# Attaching monte carlo, and other Non-fern/anubias/other rhizome plants to driftwood



## jcmv4792 (Jul 15, 2015)

In this video, the person makes a tree out of HC. In that case, is it possible to do the same with monte carlo in a low tech tank? What other plants can be attached to wood or rock that are normally grown in substrate?

https://www.youtube.com/watch?v=A8-dYcUaEe4


----------



## Acro (Jul 7, 2012)

Here is the ultimate list of * Plants that Root onto Objects *

http://www.plantedtank.net/forums/showthread.php?p=8332497#post8332497


----------



## jcmv4792 (Jul 15, 2015)

Awesome, thanks for that. They don't list monte carlo, however I posted the question in that thread.


----------



## Acro (Jul 7, 2012)

jcmv4792 said:


> Awesome, thanks for that.

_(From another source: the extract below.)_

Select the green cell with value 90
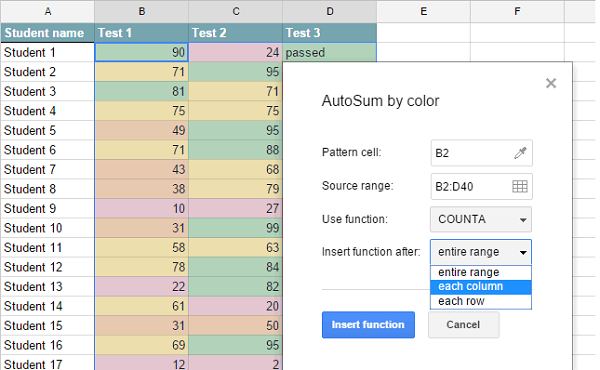600x370 pixels. tap(142, 52)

They don't list monte carlo, however I posted the question in that thread.


Your welcome. 

I compiled the list (with research and the help of others) and so far, Monte Carlo has not been mentioned. I don't think it's known (or if it's ever been tried), and if no one has responded to this thread, I doubt the answer will appear over there. But anything can happen! 

Anyway, I think you should be a pioneer and try it out! Give me something to add to that list!


----------



## Tylermn93 (May 25, 2013)

I've had it spread to and grow/root into lava rock before. I think it's worth a shot :icon_smil


----------



## jcmv4792 (Jul 15, 2015)

Tylermn93 said:


> I've had it spread to and grow/root into lava rock before. I think it's worth a shot :icon_smil


Thanks. Have you grown that in a low tech setup with no co2?


----------



## Acro (Jul 7, 2012)

Tylermn93 said:


> I've had it spread to and grow/root into lava rock before. I think it's worth a shot :icon_smil


I like hearing that! Please tell us more!


----------